Die Initiative wissenschaftlichernachwuchs.de fordert daher vom BMBF und den entsprechenden Länderministerien:

  • die sofortige Rücknahme der 12-Jahres-Regel
  • keine Streichung, sondern Überführung der C2-Stellen in W2-Stellen
  • vermehrte Einrichtung von unbefristeten Mitarbeiterstellen
  • Einrichtung von Förderprofessuren für hochqualifizierte NachwuchswissenschaftInnen nach dem Fiebiger-Modell
Wir hoffen, dass das Bundesministerium und die Länderministerien auf die geschilderte Problemlage reagieren und ein gezieltes Förderprogramm für die Übergangsgeneration entwickeln. Durch ein solches Förderprogramm würde es möglich, der Wissenschaft in Deutschland bereits heute einen nachhaltigen Innovationsschub zu geben.

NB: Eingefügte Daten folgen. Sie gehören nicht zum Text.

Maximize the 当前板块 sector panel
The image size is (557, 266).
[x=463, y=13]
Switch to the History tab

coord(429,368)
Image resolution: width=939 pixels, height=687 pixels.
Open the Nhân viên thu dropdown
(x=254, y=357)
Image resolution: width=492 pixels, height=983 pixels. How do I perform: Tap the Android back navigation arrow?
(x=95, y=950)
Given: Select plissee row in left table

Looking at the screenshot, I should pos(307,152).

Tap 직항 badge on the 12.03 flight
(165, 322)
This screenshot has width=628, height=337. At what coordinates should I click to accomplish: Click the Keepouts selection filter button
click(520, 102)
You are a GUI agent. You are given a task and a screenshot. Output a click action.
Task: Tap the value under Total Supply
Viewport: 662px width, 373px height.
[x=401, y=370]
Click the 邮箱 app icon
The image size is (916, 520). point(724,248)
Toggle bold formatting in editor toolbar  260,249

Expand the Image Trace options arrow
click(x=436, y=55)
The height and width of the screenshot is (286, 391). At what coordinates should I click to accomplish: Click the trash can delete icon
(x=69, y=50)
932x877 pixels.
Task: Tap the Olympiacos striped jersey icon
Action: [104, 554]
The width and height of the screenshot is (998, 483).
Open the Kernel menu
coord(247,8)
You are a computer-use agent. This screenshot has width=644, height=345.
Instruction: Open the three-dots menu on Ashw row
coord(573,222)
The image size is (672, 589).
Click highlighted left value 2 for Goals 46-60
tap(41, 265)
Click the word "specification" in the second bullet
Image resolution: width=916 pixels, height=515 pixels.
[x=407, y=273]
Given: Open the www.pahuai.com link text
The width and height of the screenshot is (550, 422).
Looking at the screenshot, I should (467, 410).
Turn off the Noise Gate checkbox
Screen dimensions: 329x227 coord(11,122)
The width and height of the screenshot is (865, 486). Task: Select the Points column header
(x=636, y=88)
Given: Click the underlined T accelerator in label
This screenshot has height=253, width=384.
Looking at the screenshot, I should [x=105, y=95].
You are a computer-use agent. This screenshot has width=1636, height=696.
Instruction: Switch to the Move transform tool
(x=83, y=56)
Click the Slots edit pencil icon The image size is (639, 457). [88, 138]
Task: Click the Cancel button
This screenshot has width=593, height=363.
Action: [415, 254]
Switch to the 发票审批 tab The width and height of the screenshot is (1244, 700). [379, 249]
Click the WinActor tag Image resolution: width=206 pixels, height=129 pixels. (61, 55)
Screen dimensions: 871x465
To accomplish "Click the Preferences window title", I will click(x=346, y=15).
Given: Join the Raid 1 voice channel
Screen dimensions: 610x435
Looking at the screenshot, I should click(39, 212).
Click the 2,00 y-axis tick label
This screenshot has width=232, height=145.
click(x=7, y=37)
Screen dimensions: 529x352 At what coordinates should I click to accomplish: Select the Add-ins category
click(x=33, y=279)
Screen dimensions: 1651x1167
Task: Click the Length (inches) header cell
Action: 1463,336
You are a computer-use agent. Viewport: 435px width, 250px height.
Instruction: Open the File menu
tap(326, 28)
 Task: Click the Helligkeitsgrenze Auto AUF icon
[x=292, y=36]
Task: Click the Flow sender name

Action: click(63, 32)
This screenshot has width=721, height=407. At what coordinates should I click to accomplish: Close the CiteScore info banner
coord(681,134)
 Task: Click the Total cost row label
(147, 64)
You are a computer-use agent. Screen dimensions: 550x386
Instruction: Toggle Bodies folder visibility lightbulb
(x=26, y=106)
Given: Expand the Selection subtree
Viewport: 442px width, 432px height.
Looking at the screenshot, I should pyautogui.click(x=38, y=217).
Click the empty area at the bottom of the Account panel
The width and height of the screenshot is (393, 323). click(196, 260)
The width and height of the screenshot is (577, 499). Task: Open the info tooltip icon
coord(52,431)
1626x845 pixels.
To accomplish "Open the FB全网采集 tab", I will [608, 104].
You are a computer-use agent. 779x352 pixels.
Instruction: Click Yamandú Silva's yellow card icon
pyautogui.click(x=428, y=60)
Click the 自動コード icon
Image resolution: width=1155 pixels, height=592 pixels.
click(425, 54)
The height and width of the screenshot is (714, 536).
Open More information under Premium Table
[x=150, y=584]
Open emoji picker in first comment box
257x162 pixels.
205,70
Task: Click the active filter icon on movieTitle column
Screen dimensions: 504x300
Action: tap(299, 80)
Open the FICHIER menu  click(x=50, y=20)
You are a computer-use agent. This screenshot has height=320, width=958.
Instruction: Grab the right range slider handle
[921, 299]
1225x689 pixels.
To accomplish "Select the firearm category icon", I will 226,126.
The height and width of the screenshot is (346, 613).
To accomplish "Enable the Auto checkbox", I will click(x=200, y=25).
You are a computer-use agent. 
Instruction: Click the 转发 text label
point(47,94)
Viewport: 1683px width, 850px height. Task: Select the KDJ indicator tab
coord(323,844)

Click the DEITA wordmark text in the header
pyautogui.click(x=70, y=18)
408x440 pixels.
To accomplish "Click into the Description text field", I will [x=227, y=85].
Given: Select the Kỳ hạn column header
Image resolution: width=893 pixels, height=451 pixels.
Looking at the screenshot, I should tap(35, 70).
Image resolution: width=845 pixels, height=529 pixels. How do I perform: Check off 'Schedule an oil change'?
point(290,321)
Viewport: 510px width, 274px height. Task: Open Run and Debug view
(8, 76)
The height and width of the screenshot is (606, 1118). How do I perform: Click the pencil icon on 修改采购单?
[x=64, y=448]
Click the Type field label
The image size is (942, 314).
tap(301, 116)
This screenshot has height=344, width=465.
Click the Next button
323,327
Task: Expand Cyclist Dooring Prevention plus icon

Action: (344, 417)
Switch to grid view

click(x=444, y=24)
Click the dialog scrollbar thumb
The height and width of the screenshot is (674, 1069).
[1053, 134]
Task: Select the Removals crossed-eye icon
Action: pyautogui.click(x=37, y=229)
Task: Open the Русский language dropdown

Um dies zu erreichen, wendet sich der wissenschaftliche Nachwuchs in Deutschland mit einer Resolution an die Öffentlichkeit und das BMBF und die Länderministerien. Die Resolution wurde bis zum Abschluss der Aktion am 16.09.02 von 10.207 Betroffenen unterschrieben. Damit hat sich fast der gesamte wissenschaftliche Nachwuchs in Deutschland geschlossen gegen die Hochschulpolitik der Bundesregierung ausgesprochen.